» RECORDED INFORMATION:
☆ ☆ ☆

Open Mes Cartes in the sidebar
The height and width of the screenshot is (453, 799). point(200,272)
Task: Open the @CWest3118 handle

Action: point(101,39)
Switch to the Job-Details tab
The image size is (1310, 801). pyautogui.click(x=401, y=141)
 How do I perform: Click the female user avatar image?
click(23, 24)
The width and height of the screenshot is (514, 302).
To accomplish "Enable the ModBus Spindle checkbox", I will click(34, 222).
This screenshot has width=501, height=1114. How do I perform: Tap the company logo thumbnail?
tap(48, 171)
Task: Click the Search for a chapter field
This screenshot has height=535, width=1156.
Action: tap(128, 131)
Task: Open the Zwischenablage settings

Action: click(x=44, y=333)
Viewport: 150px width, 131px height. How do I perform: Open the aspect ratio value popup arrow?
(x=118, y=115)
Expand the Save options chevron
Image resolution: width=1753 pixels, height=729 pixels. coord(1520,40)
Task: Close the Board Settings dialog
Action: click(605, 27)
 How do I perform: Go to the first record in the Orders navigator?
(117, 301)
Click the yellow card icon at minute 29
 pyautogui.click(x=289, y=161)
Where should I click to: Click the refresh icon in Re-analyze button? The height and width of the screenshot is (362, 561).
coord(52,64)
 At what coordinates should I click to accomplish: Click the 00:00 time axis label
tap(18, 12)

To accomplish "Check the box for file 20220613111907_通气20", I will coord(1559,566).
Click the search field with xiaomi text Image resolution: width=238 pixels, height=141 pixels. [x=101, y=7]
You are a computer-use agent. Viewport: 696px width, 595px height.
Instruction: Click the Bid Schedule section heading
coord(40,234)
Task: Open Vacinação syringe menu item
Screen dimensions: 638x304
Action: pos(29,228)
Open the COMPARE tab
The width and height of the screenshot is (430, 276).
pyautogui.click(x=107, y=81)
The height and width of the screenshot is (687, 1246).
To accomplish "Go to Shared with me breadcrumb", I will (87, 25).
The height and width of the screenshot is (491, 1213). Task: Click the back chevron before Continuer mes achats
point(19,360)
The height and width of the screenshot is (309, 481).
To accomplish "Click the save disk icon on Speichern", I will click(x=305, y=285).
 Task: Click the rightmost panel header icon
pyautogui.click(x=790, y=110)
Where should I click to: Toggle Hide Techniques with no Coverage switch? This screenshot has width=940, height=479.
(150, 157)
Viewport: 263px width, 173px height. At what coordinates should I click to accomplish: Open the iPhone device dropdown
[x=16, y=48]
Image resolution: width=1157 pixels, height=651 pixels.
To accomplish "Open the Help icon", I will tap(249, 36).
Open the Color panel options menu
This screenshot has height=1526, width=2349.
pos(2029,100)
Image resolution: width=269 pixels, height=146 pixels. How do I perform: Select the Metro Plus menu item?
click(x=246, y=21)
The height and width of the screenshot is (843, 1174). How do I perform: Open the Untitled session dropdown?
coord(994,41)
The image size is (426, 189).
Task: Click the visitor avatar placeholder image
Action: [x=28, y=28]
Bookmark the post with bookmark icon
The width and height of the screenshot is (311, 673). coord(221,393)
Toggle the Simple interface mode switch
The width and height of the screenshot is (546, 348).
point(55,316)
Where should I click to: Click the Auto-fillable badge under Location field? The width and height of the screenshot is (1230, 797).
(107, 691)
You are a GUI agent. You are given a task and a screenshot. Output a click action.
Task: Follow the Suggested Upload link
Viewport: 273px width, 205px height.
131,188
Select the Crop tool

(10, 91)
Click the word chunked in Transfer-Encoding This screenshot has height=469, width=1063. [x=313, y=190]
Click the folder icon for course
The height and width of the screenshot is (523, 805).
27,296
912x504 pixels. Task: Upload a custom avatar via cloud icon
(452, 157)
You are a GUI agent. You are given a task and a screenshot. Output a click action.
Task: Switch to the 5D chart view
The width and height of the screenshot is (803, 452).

☆ ☆ ☆

» WHAT THE TASK ASKS:
Rewrite all of the records above, replacing every instance of "How do I perform" with "How would I carry out" and leaving the rest unchanged.

» ANSWER TO THE PROBLEM:
Open Mes Cartes in the sidebar
The height and width of the screenshot is (453, 799). point(200,272)
Task: Open the @CWest3118 handle

Action: point(101,39)
Switch to the Job-Details tab
The image size is (1310, 801). pyautogui.click(x=401, y=141)
 How would I carry out: Click the female user avatar image?
click(23, 24)
The width and height of the screenshot is (514, 302).
To accomplish "Enable the ModBus Spindle checkbox", I will click(34, 222).
This screenshot has width=501, height=1114. How would I carry out: Tap the company logo thumbnail?
tap(48, 171)
Task: Click the Search for a chapter field
This screenshot has height=535, width=1156.
Action: tap(128, 131)
Task: Open the Zwischenablage settings

Action: click(x=44, y=333)
Viewport: 150px width, 131px height. How would I carry out: Open the aspect ratio value popup arrow?
(x=118, y=115)
Expand the Save options chevron
Image resolution: width=1753 pixels, height=729 pixels. coord(1520,40)
Task: Close the Board Settings dialog
Action: click(605, 27)
 How would I carry out: Go to the first record in the Orders navigator?
(117, 301)
Click the yellow card icon at minute 29
 pyautogui.click(x=289, y=161)
Where should I click to: Click the refresh icon in Re-analyze button? The height and width of the screenshot is (362, 561).
coord(52,64)
 At what coordinates should I click to accomplish: Click the 00:00 time axis label
tap(18, 12)

To accomplish "Check the box for file 20220613111907_通气20", I will coord(1559,566).
Click the search field with xiaomi text Image resolution: width=238 pixels, height=141 pixels. [x=101, y=7]
You are a computer-use agent. Viewport: 696px width, 595px height.
Instruction: Click the Bid Schedule section heading
coord(40,234)
Task: Open Vacinação syringe menu item
Screen dimensions: 638x304
Action: pos(29,228)
Open the COMPARE tab
The width and height of the screenshot is (430, 276).
pyautogui.click(x=107, y=81)
The height and width of the screenshot is (687, 1246).
To accomplish "Go to Shared with me breadcrumb", I will (87, 25).
The height and width of the screenshot is (491, 1213). Task: Click the back chevron before Continuer mes achats
point(19,360)
The height and width of the screenshot is (309, 481).
To accomplish "Click the save disk icon on Speichern", I will click(x=305, y=285).
 Task: Click the rightmost panel header icon
pyautogui.click(x=790, y=110)
Where should I click to: Toggle Hide Techniques with no Coverage switch? This screenshot has width=940, height=479.
(150, 157)
Viewport: 263px width, 173px height. At what coordinates should I click to accomplish: Open the iPhone device dropdown
[x=16, y=48]
Image resolution: width=1157 pixels, height=651 pixels.
To accomplish "Open the Help icon", I will tap(249, 36).
Open the Color panel options menu
This screenshot has height=1526, width=2349.
pos(2029,100)
Image resolution: width=269 pixels, height=146 pixels. How would I carry out: Select the Metro Plus menu item?
click(x=246, y=21)
The height and width of the screenshot is (843, 1174). How would I carry out: Open the Untitled session dropdown?
coord(994,41)
The image size is (426, 189).
Task: Click the visitor avatar placeholder image
Action: [x=28, y=28]
Bookmark the post with bookmark icon
The width and height of the screenshot is (311, 673). coord(221,393)
Toggle the Simple interface mode switch
The width and height of the screenshot is (546, 348).
point(55,316)
Where should I click to: Click the Auto-fillable badge under Location field? The width and height of the screenshot is (1230, 797).
(107, 691)
You are a GUI agent. You are given a task and a screenshot. Output a click action.
Task: Follow the Suggested Upload link
Viewport: 273px width, 205px height.
131,188
Select the Crop tool

(10, 91)
Click the word chunked in Transfer-Encoding This screenshot has height=469, width=1063. [x=313, y=190]
Click the folder icon for course
The height and width of the screenshot is (523, 805).
27,296
912x504 pixels. Task: Upload a custom avatar via cloud icon
(452, 157)
You are a GUI agent. You are given a task and a screenshot. Output a click action.
Task: Switch to the 5D chart view
The width and height of the screenshot is (803, 452).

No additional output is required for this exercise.